From all four, Asana seemed to be the one I really liked. But it’s effin’ expensive; for real, expensive. Monday and Todoist didn’t fall into the category of “my liking” simply based on preference. Yes, I’m very picky about this.

And then I found ClickUp.

ClickUp ticks all of my preference boxes, and I’m also happy that it came with dark mode as any apps nowadays. What made me even happier is that this is suitable for solo working and not shoving down “team” mode down my throat every time I add a task.

It’s been a week now I’m using ClickUp, adding in upcoming tasks for January AND February 2022. I must say that I’m satisfied with everything it has to offer. It’s a very straightforward app. Although, I did spend quite some time figuring out how the hierarchy works and which hierarchy model is suitable for my needs.

Now I can add, delete, modify, and monitor my tasks in a visually pleasing way. Best of all: I don’t need to pay for it. Why?
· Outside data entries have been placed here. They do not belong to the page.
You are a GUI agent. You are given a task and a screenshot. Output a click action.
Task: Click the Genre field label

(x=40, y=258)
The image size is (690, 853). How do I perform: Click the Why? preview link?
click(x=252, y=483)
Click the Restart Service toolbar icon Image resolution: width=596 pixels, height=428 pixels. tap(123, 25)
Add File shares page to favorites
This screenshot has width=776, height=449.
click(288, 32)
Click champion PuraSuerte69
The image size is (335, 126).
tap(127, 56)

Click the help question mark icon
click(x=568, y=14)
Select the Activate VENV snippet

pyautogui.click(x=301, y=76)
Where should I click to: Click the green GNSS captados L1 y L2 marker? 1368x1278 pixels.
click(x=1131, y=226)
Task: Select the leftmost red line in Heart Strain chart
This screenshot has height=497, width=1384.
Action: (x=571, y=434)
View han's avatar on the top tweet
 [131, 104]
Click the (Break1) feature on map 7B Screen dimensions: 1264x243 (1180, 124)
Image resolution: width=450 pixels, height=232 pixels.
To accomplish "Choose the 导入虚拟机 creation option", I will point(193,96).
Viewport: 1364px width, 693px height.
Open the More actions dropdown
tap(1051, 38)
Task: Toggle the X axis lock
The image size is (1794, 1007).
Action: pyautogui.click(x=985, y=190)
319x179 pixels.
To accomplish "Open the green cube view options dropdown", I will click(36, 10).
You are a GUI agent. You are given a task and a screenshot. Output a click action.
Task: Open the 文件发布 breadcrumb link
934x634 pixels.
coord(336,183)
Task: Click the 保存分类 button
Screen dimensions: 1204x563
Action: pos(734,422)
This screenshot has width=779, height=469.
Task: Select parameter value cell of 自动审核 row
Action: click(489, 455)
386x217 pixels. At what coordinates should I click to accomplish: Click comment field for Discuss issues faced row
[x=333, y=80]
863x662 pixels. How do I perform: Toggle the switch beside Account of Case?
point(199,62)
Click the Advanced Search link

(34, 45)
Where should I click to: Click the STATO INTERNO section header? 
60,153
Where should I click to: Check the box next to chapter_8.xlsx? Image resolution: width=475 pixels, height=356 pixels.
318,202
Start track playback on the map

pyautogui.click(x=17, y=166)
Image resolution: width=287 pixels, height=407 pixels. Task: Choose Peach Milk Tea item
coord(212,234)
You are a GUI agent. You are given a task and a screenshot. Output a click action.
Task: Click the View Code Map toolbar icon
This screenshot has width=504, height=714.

What I need is all covered by the free version of ClickUp. Now, I might want to do some analytical stuff later, but I don’t need to pay for the Unlimited version because I do this stuff with Excel anyway. So, the free version is enough. As of this writing, I am using the desktop version of ClickUp. You can also access your dashboard from the web platform. But I prefer to have it on my desktop.

This is all written from my experience using ClickUp and trying the five other apps. By no means I am saying that it’s suitable for everyone. Depending on the necessities, I would recommend ClickUp for solopreneurs or solo freelancers who aren’t a part of a team. This tool is fantastic; it’s like Google Calendar on steroids.

Although it is relieving that I found a new task management tool, the next challenge would be to stick to it. I can’t wait to tick off the DONE boxes and build up new log data for 2022. I’ll be updating if, in the end, I change my mind about ClickUp. But so far, it’s all good.